Monsanto is a multinational company that mainly operates in the U.S.A and India. Compared to other countries, the U.S has very favorable bodies such as the Department of Agriculture’s
Animal Plant and Health Inspection Service (APHIS), the Environmental Protection Agency
(EPA), and the Food and Drug Administration (FDA) that regulate GMOs. For all crops
engineered to carry the Bt toxin gene, EPA requires developers to verify that the foreign protein is not allergenic and that the toxin is environmental- friendly. A 1980 decision by the U.S Supreme Court that protracted patent law to cover artificial microorganisms laid the ground for Monsanto to become a world leader in the production of genetically modified seeds.

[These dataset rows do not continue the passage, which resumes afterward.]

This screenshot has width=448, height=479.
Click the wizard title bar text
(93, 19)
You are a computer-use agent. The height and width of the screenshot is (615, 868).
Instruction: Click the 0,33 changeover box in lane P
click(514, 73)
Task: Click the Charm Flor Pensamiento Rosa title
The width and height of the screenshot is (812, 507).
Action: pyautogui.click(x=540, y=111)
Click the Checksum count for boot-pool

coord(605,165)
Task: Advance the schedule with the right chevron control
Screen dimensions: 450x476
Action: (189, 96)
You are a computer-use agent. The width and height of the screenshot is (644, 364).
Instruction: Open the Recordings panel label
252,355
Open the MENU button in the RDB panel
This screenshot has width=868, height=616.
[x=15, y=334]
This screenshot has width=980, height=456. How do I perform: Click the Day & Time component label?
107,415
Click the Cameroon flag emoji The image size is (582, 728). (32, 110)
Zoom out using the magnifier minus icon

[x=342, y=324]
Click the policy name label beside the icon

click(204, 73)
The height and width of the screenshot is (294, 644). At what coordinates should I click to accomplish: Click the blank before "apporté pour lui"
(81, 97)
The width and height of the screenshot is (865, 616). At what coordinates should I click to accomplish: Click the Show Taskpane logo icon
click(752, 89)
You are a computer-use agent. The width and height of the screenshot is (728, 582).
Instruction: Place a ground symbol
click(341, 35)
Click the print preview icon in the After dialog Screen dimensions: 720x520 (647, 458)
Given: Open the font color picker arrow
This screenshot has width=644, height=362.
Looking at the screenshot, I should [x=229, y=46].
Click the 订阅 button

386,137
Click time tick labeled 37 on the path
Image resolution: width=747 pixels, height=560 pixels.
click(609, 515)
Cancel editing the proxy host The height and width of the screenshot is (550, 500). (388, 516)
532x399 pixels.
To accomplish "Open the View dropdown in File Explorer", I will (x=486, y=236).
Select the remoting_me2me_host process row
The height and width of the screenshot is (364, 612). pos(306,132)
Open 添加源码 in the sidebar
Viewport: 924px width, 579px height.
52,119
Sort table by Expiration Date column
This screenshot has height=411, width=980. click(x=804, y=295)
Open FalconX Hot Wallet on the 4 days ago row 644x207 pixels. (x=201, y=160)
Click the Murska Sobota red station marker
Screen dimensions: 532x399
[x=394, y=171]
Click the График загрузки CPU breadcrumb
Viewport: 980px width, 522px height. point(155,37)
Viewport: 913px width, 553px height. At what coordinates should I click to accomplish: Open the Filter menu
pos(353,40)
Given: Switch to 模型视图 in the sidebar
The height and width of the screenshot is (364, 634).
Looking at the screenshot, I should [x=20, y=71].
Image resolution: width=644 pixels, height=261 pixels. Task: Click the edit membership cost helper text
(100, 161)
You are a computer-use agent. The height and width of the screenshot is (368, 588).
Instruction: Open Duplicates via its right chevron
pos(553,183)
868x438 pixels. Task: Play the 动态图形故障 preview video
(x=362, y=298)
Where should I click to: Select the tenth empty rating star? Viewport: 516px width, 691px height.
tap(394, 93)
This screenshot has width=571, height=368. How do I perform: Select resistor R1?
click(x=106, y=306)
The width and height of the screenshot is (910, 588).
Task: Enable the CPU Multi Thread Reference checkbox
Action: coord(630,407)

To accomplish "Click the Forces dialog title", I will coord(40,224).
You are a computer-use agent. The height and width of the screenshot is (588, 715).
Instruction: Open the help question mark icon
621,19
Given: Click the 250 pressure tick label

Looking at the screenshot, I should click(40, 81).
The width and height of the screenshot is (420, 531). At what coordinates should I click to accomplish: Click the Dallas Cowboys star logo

While Monsanto has significantly improved America’s food supply by developing weed
and pest-resistant crops, it has failed to act morally, especially since their primary objective is to make money and their products have negatively affected the American people.
According to Mill’s utilitarianism, a moral action is that whose results apply not only to self but also a large number of other individuals. A moral action should also increase pleasure and reduce pain. It is, therefore, clear from Mill’s utilitarianism that Monsanto’s business
operations are not morally justifiable. Monsanto claims to be spreading happiness to many
farmers by reducing pesticides and boosting production, but it is doing the exact opposite. Since the company’s inception of G.M seeds in 1996, Monsanto has opened thousands of lawsuits against farmers, claiming they have violated the company’s seed patent. Most farmers are left with no option but to settle out of court since the cost of petitioning against an international company would be prohibitive. Moreover, since the introduction of GM foods in 1996, herbicide-resistant weeds, chronic illnesses, food allergies, and digestive disorders have increased significantly. Monsanto has, therefore, failed to reduce pain and increase pleasure among the American people in accordance with the laws of utilitarianism.